Wastewater System is Essential to Community Growth in Elizabethtown, NY
With help from the Center, Elizabethtown, NY, has landed a grant from the Northern Border Regional Commission (NBRC) that puts the town on the path to building a new wastewater treatment system. The $500,000 grant, announced in December, allows the town to continue investing in the design work required to fund and construct this critical infrastructure.

Elizabethtown is the county seat for Essex County, home to government offices, a hospital, a school, restaurants, a grocery store, and hundreds of homes – but no sewer. As private septic systems reach capacity and experience costly failures, community leaders, businesses, and key services such as the hospital highlight the lack of a wastewater treatment system as a damper on growth. Meanwhile, failing septic systems risk the waterways that make Elizabethtown special. The Town is sensitive to these needs, but in the past, hasn’t been able to make this complicated, expensive infrastructure project happen.
“Wastewater is a must-have for our community,” says Town Supervisor Cathy Reusser. “Protecting our rivers and ensuring that our town can thrive long into the future isn’t a matter of ‘if’ but ‘when’, and we are finally on track to make this project happen.”
Restarting the Effort
In 2022, new funding through the federal Bipartisan Infrastructure Law provided billions of new dollars for wastewater projects and a new impetus for Elizabethtown’s efforts. Center staff worked with Jeff Allott, a town councilperson, to reorganize the project and bring stakeholders together to regain momentum.

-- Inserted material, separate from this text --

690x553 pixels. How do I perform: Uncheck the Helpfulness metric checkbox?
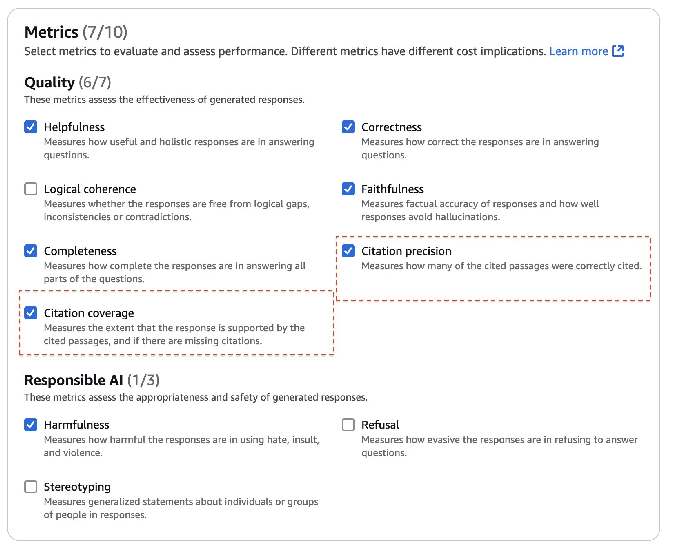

“This project was dead in the water until the Center showed up,” said Allott. “The wastewater treatment project has been going on for almost 20 years with next to no progress and honestly, in the last two years it finally feels like it’s going to take wing. One hundred percent of the credit goes to the Northern Forest Center for that.”
Getting the project rekindled was only step one. Soon it became apparent that funding the estimated $36 million project in a town of only about 1,000 people would require savvy navigation of state and federal grant opportunities, discussions with agency heads and political leaders, and a lot of patience.
“Too often, small Adirondack towns lack the dedicated staff or the knowledge to navigate a process like this and often must lean on paid consultants,” said Leslie Karasin, the Center’s Adirondack Program Director. “The support we provided in the early stages of rekindling this project helped to create a willingness from the town, the county, and other partners to expend their own time and energy to help move this forward.”
Finding the Funding
To qualify for millions of dollars in grant funds, the town had to show both the need for financial support and the potential for water quality improvement through the project. The first big hurdle was to qualify for hardship funding by showing the economic need of town residents.
Suspecting that income data from the US Census was not giving an accurate report of income levels among the residents in the potential wastewater district, the Center led a door-to-door survey with support from local volunteers. The survey received responses from more than 70% of the districts’ households and showed a median income of $34,549, significantly less than the $60,000 estimated by the Census. This lower income level qualified the project for hardship funding.
“It’s not easy to jump through the hoops of an approved income survey, but without the survey, we could see this project was at a total impasse,” said Karasin. “With help from our partners and the participation of the residents of the district, we were able to make the case. That speaks volumes about the need and desire to see this project happen.”
Documenting Water Quality Issues

Proving the water quality piece was the next hurdle. While the committee members understood that the archaic septic systems in town were slowly leaching into local rivers – spreading nitrates, e coli, and other invisible pollutants – funding agencies needed data and proof rather than anecdotes.
For over two years, the Center and our partners on the wastewater committee worked with state agencies to understand what data they needed, from regulatory violations on existing systems, to water quality sampling, to documenting existing septic failures. With this guidance, the engineering team was able to find and document issues, highlighting that despite the appearance of clean water there were indeed major water quality problems.
All this effort worked. Projects receive funding based on their score relative to other projects, with affordability and water quality being major factors. In 2023, the project was ranked 184th in the state for new hardship grants and financing. As of 2025, the project is ranked 18th, which shows the hard work of the committee and the need for the project.
Moving Forward
The town is still many steps away from having the wastewater system it needs, but this grant from the NBRC is important fuel toward getting the full funding the town needs. With additional progress on the system design, project leaders will be able to make a compelling case as they advocate for the project and highlight the outsized impact that investing in a wastewater system will have on Elizabethtown’s future.
“With this design grant in hand, the committee is feeling confident about securing construction grants and other support this year,” said Karasin. “This is a huge project, and completion is still many years off, but after 70 years of waiting, we see a clear path forward to getting this done.”